1. Ilmu hukum yang suigeneris

Ilmu hukum adalah ilmu yang memiliki kepribadian yang khas (sui generis). Ciri ilmu hukum sebagai sui generis : karakter normatif ilmu hukum, Terminologi ilmu hukum, Jenis ilmu hukum, Lapisan ilmu hukum. Dari sudut kualitas sulit dikelompokkan dalam Ilmu Pengetahuan Alam atau dalam Ilmu Pengetahuan Sosial.

Pengelompokan yang kurang tepat bagi Ilmu Hukum ke dalam Ilmu Pengetahuan Sosial mempunyai pengaruh di bidang akademis. Gelar yang diberikan pada Strata dua (S2) ternyata mengalami perkembangan. Mulai dari Magister Science (MS), Magister Humaniora (M Hum) terakhir menjadi Magister Hukum (MH).

Ketidakpastian ini menurut Philipus M Hadjon, merupakan salah satu sebab terjadinya berbagai keracuan dalam usaha pengembangan ilmu hukum. Sebagian yuris Indonesia kehilangan kepribadiannya dan konsekuensi selanjutnya ialah pembangunan hukum melalui pembentukan hukum yang tidak ditangani secara profesional. Pendidikan hukum tidak jelas arahnya.[1]

Ilmu hukum adalah ilmu yang memiliki kepribadian yang khas (sui generis). Ciri ilmu hukum sebagai sui generis, adalah :

1. Karakter normatif ilmu hukum

2. Terminologi ilmu hukum

3. Jenis ilmu hukum

4. Lapisan ilmu hukum[2]


2. Karakter normatif Ilmu Hukum

Sulit untuk mengkategorikan ilmu hukum ke dalam kelompok ilmu yang mana, sehingga lebih tepat jika ilmu hukum adalah ilmu yang suigeneris. Ilmu hukum mempunyai 3 lapisan , jika dalam tataran dogmatic hukum dapatlah dikatakan bahwa ilmu hukum termasuk ilmu praktis, karena bertujuan untuk problem solving . Tetapi dalam tataran teori hukum ilmu hukum masuk ilmu normatif. Dalam tataran filsafat, tidak dapat ilmu hukum dipertanyakan masuk apa karena filsafat bukan ilmu, tetapi filsafat adalah induk dari ilmu.

Tidaklah cukup suatu penelitian hukum hanya melihat adanya perbedaan antara norma dan kenyataan di masyarakat.
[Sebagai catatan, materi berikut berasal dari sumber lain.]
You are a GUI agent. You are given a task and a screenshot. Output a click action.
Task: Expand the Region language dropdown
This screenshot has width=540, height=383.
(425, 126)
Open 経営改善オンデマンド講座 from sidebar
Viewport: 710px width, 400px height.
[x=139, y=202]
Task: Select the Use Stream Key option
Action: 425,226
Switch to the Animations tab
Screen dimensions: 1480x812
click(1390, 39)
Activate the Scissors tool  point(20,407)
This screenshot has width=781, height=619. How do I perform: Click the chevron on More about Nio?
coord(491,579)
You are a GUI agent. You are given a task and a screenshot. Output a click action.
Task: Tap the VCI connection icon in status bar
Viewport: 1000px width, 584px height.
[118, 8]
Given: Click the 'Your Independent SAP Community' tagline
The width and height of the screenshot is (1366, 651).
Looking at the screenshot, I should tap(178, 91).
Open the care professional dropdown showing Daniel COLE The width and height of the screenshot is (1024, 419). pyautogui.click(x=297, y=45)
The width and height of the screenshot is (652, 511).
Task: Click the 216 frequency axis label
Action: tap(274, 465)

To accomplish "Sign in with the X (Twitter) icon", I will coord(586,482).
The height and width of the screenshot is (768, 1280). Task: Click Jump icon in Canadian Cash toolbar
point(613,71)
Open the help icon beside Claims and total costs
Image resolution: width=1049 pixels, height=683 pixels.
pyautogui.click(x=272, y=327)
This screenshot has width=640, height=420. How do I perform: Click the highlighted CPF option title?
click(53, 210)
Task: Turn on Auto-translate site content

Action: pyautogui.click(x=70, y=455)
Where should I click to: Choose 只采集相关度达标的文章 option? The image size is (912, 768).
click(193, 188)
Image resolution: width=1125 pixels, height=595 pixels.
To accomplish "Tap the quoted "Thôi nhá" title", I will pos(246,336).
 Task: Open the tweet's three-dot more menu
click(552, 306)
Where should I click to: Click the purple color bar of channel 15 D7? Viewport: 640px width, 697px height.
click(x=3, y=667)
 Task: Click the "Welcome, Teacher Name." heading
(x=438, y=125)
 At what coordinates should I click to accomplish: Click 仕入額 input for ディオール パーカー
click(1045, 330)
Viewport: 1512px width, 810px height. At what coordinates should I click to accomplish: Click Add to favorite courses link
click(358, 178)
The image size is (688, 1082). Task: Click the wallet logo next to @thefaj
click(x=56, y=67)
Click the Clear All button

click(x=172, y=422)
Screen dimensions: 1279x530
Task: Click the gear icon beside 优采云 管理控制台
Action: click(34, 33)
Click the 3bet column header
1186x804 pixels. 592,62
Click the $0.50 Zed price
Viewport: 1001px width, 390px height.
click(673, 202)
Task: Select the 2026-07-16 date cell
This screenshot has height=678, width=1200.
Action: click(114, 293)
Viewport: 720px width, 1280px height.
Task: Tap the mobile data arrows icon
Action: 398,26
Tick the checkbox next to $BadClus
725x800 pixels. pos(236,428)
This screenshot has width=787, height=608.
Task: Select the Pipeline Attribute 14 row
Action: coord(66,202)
Di dalam kajian Ilmu Hukum haruslah mementingkan metode penelitian yang berlaku di dalam Ilmu Hukum sendiri.

Kesalahan selanjutnya dikatakan oleh Philipus M Hadjon bahwa mereka memaksa format penelitian ilmu sosial dalam penelitian hukum normatif. Penelitian hukum normatif tidak menggunakan analisis kuantitatif (Statistik), serta merta penelitian hukum dikualifikasikan sebagai penelitian kualitatif.[3] Penelitian kualitatif ataupun kuantitatif termasuk ke dalam kategori Ilmu a posteriori. Sedangkan Ilmu Hukum merupakan suatu Ilmu a priori. Antara Ilmu a priori maupun a posteriori sama-sama mencari hukum, prinsip, rumusan dalam mengendalikan seluruh detil dan partikular pengetahuan. Disebutkan oleh Muhamad Zainuddin tentang pengertian Ilmu a posteriori adalah rangakaian pengetahuan yg diperoleh dari pengamatan inderawi dan eksperimen. Sedangkan Ilmu a priori : rangakaian pengetahuan yg diperoleh tidak dari pengamatan inderawi dan eksperimen tapi bersumber dari akal sendiri.[4] Penekanan dari perbedaan itu dari sudut pandangnya, bersumber dari panca indera atau bukan. Adapun karakteristik pengetahuan secara umum dikatakan sebagai ilmu apabila memenuhi criteria :

1. logico hipotetico verificative

2. generalized understanding.

3. theoretical construction

4. information about why and how (something behind).[5]

Karakteristik ilmu

Diterima nalar pembaca

logico hypotetico verificative … didukung bukti

(tdk selalu yg tampak)

diuji

generalized understanding.

- pembaca bisa membayangkan urutan peristiwanya ,

- punya makna reproducable

- dapat diulang / dilakukan juga di tempat yang lain


theoretical construction

- teori : penjelasan hubungan dua konsep/variable/kejadi

- cara : deduktif, induktif , dpt didukung comparacy,

analogy, syntesis

information about why and how --- diskripsi

Bentuk kejanggalan itu secara umum ada tiga yaitu adanya kata Tanya dalam rumusan masalah, sumber data, serta populasi. Ketiga kejanggalan itu memaksakan format penelitian ilmu sosial dalam penelitian hukum normatif.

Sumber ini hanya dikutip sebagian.